--- Extracted material ---

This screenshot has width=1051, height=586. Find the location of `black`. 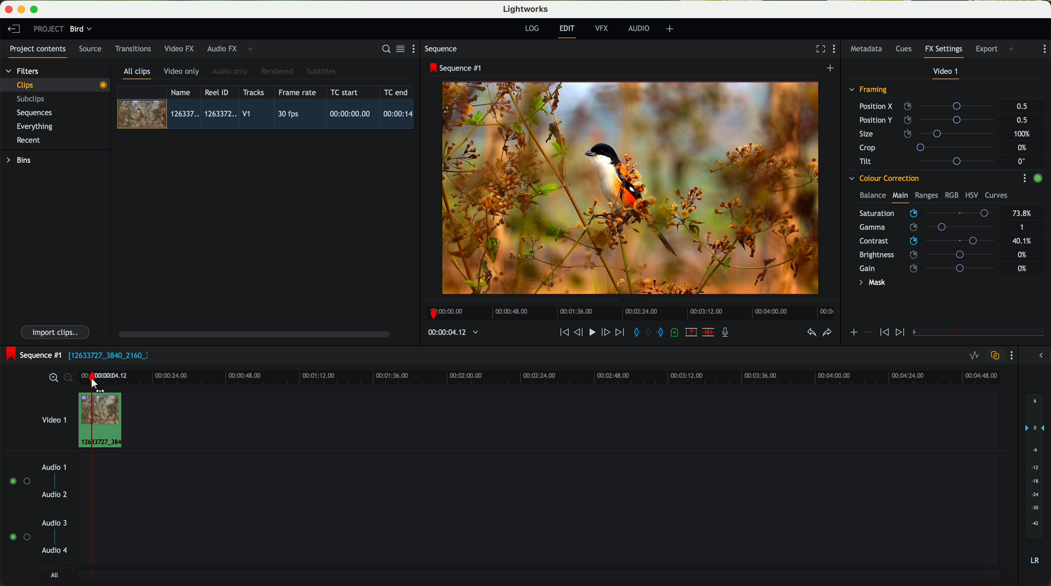

black is located at coordinates (105, 354).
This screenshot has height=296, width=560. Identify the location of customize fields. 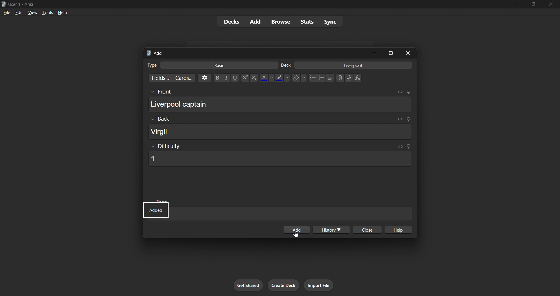
(159, 78).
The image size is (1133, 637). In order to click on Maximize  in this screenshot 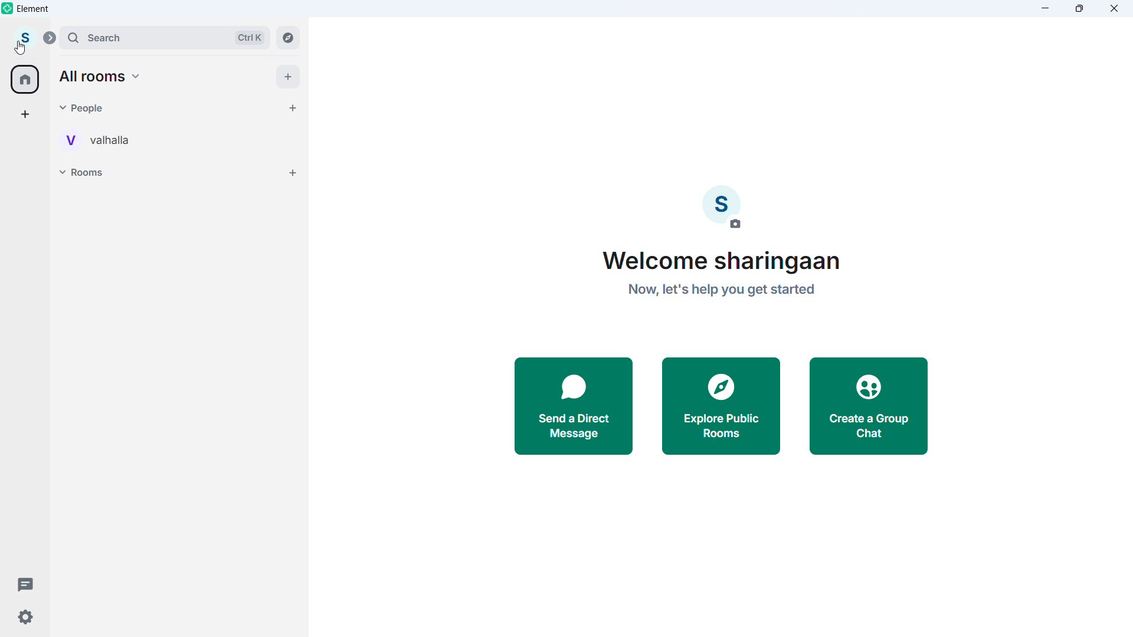, I will do `click(1080, 9)`.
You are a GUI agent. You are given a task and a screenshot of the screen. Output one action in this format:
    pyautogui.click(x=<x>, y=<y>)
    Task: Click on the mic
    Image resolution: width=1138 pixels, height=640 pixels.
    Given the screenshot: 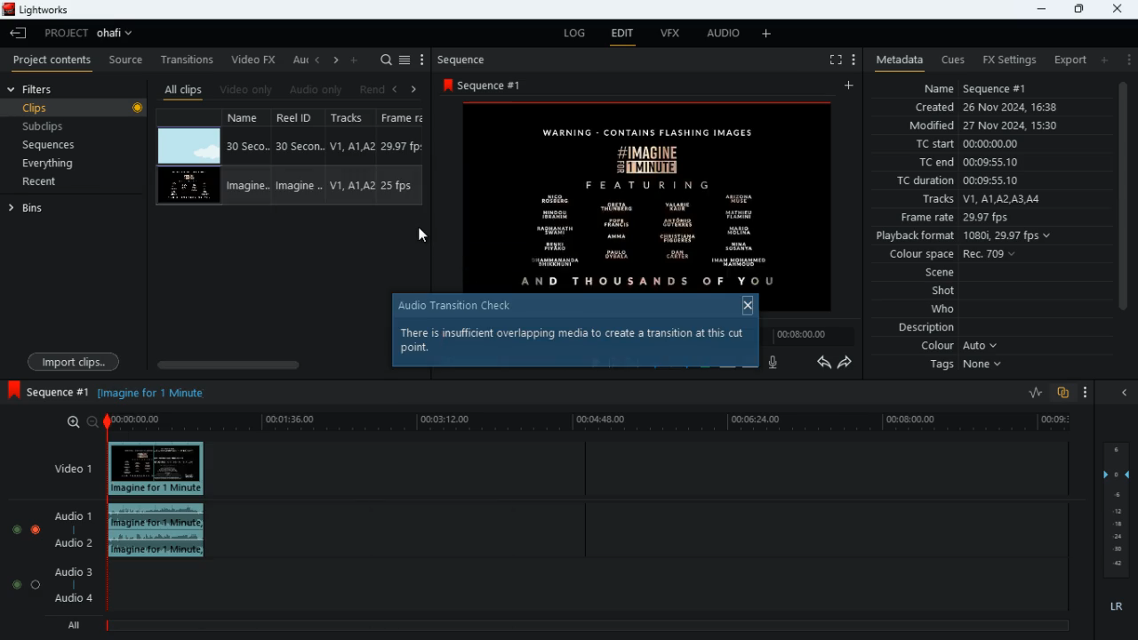 What is the action you would take?
    pyautogui.click(x=774, y=362)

---

- Exercise requirements -
Please set down the entries above again word for word, beginning at the line that contains "You are a GUI" and stopping after the line that contains "Image resolution: width=1138".

- Response for this exercise -
You are a GUI agent. You are given a task and a screenshot of the screen. Output one action in this format:
    pyautogui.click(x=<x>, y=<y>)
    Task: Click on the mic
    Image resolution: width=1138 pixels, height=640 pixels.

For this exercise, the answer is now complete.